F-100D 56-3141, 2010, Chino, CA

This shiny tail portion is the titanium afterburner section.


F-100D 56-3141, April 2010, Chino, CA



F-100D 56-3141, April 2010, Chino, CA
It's missing one of its two nose wheels. Mr. Maloney mentionied something about somebody taking it off to repair it one day, and it not finding its way back yet.

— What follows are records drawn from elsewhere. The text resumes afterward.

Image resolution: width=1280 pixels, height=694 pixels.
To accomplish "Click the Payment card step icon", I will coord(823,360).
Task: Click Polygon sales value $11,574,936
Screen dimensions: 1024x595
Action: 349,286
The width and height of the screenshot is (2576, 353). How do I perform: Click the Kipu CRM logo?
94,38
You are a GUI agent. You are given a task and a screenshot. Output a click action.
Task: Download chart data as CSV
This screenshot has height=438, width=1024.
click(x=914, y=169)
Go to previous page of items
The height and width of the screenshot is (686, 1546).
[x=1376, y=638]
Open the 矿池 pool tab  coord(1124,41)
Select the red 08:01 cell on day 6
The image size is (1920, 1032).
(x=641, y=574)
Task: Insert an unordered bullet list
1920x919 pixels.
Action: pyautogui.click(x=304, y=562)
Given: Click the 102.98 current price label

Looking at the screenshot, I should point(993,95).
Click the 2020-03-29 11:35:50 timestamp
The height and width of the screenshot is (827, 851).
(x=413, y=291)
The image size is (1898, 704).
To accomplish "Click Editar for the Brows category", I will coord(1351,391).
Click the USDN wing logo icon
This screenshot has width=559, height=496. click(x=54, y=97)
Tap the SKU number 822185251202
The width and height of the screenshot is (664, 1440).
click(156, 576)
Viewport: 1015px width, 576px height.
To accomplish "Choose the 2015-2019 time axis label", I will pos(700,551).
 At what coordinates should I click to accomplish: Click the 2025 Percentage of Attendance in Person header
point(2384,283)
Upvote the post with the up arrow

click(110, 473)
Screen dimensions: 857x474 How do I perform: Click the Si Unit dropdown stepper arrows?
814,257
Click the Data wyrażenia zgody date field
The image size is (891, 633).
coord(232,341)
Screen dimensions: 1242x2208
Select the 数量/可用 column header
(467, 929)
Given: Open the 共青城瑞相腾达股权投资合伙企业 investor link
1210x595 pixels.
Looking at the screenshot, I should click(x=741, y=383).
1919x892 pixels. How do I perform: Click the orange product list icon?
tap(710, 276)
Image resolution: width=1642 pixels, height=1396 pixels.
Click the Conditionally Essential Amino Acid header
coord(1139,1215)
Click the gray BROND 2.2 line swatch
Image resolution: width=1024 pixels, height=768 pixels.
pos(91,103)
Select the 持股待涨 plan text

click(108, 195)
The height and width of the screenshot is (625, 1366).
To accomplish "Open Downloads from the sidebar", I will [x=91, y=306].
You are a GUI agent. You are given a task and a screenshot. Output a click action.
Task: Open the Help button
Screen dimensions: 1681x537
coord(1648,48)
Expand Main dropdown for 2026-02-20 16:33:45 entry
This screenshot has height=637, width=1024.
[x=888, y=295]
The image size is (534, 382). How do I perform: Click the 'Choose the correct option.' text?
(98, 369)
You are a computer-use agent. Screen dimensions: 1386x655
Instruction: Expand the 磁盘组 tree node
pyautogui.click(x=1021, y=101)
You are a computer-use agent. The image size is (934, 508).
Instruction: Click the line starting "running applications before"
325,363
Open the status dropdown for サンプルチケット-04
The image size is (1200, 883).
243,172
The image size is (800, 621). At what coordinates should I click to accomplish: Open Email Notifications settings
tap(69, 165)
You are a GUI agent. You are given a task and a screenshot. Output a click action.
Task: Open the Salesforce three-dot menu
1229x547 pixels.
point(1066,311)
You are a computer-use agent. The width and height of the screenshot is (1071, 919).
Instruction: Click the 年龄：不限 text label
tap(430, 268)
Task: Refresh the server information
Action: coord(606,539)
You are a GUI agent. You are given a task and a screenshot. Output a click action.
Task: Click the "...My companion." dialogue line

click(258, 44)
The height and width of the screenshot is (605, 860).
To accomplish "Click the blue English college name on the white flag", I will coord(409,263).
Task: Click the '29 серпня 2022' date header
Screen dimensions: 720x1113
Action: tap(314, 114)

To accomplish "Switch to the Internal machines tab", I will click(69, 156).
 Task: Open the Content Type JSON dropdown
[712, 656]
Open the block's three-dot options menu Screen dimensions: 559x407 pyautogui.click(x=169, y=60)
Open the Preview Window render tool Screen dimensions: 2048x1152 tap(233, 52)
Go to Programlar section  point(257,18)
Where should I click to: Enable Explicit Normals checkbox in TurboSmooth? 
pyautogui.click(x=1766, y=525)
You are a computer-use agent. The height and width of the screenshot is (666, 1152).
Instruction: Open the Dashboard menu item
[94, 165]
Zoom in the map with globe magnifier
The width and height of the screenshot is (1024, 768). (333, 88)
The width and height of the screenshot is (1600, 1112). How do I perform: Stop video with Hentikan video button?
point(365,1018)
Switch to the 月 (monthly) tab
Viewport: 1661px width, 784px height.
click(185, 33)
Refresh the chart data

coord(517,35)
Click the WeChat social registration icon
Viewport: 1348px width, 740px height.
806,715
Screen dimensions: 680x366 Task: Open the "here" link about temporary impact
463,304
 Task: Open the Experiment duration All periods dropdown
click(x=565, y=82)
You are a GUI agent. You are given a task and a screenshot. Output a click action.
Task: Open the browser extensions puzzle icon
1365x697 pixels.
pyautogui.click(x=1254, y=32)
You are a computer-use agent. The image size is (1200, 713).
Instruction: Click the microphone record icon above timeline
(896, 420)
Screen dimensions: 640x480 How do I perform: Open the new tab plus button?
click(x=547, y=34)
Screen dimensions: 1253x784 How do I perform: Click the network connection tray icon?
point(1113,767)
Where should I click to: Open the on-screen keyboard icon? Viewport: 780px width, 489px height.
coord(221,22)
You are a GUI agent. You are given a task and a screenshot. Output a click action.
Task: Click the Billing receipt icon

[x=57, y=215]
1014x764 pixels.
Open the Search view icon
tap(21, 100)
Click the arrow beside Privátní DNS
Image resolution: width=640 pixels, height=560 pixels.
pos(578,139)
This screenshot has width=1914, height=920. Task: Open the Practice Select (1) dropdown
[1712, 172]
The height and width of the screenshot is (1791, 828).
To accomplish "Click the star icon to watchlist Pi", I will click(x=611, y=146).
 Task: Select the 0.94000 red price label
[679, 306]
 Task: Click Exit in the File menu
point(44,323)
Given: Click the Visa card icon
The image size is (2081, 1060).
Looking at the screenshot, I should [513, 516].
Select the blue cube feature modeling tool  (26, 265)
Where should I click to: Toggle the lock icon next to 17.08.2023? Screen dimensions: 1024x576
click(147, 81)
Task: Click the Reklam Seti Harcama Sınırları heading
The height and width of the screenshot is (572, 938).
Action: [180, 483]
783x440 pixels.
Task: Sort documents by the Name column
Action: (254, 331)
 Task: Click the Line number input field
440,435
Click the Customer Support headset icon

F-100D 56-3141, May 2010, Chino, CA

This looks like a wheel chock from 992 got mixed into the trade, although I suspect maybe even a landing gear component may have found its way here. One of the original owners told me 141 broke something on its landing gear on its last landing.

 


F-100D 56-3141, 2010, Chino, CA.



F-100D 56-3141, 2010, Chino, CA



F-100D 56-3141, 2010, Chino, CA.

The 1993 Arizona facility photos shows this name plate missing. This one is either a replacement, or it was just removed for a while during transport. I wonder how many pilots had their name stenciled over through the years on these old birds? The last one looks like "Bo" Tadner. Mr. Maloney at the Chino Museum said he understood this bird served two tours in Vietnam. Records from amarcexperience.com show that 56-3141's last days on active duty were with the Michigan Air National Guard. It was retired to the Davis-Monthan "boneyard" in 1979, then turned into a target drone, otherwise known as a "Full Scale Aerial Target" (FSAT). Coincidentally one week before my 2010 wedding, former 522nd Crew Chief Marvin Atchison alerted me to its existence at Chino.